I quickly realized something in the foreword to Baker’s Hemingway biography: Baker writes like Hemingway! Or at least he channels the same emotion Hemingway did in his writing. Paula McLain also managed to do this in The Paris Wife, through the character of Hadley. I don’t feel any distaste for these emulations; in fact, I can’t get enough of them. I am obsessed with Hemingway-style writing. Did you hear Corey Stoll inMidnight in Paris? I can’t get enough of the beat.
“The romantic activist, the center and in many ways the originator of his own universe, became the pragmatic moralist whose leading aim was to find out how to live in life, how to last and (having lasted) how to convert a carefully cultivated stoical fortitude into the stuff of which his fictional heroes were made.” –Baker
The Hemingway-like sentence construction “the stuff of,” the “having lasted” in brackets, it all makes me tingle. Did I connect with Hemingway’s writing for the same reasons that everyone else did? Of course. Did I take it and make it my own and try to pretend no one but me had ever read this? Of course I did. That’s what all great art does. I love John Mayer. John Mayer loves me.
“He admired courage and stoical endurance in women as in men, disliked hard backtalk, fishwifely screaming, false accusations, true accusations.”
“He divided all the world into good guys and jerks. With some notable exceptions, he preferred the lower and middle to the upper classes, although his taste in people (again with exceptions) was usually excellent.”
“There was the fierce individualist who resisted fad and fashion like the plague, who held that a writer must be an “outlyer” like a gypsy”

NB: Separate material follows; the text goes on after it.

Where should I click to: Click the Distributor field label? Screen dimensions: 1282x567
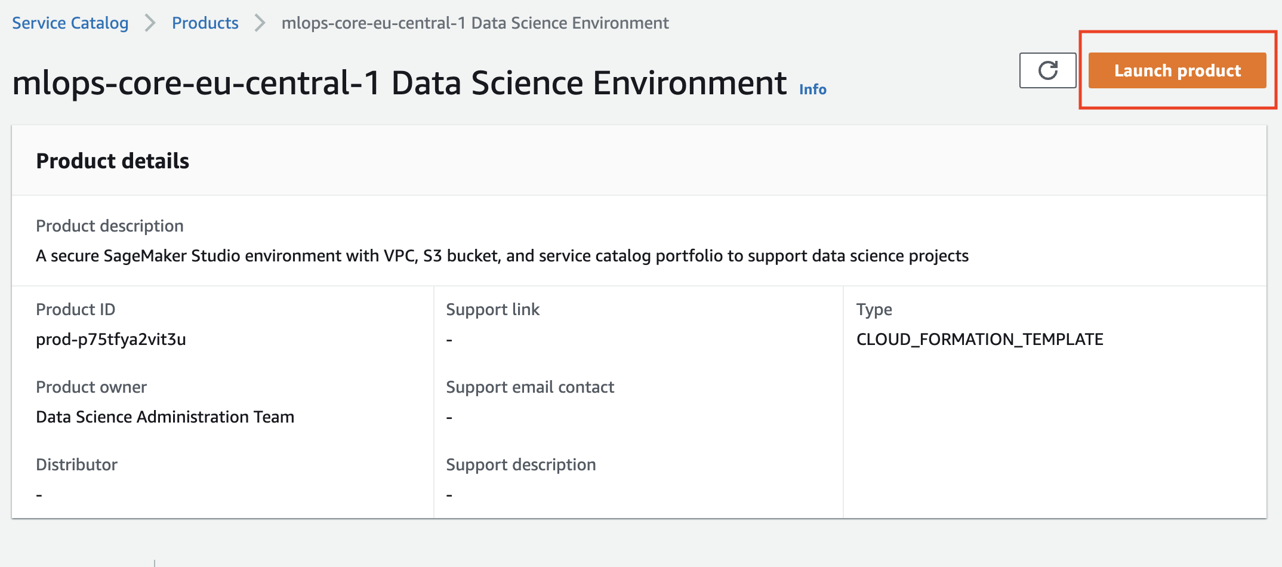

Don’t we all wish we could resist the fad and fashion? Why is it so hard to do? Instead we emulate Hemingway. Hemingway is so stylish right now because we want to be stylish too. We want to be the person who started things, who made things simple again, who lived all over the world and did what he pleased and was a jerk but drank it away. We want to be tragic, we want to be the stuff of.
I don’t believe Carlos Baker is one of us, moving to Paris and wearing Hemingway moustaches (I wish I could). He was a contemporary trying his best to channel Hemingway the man. He succeeded at channeling what I know of the man – his writing – or so far his Foreword did, and through him and his prose we get to live a little longer through the words and the life of the man.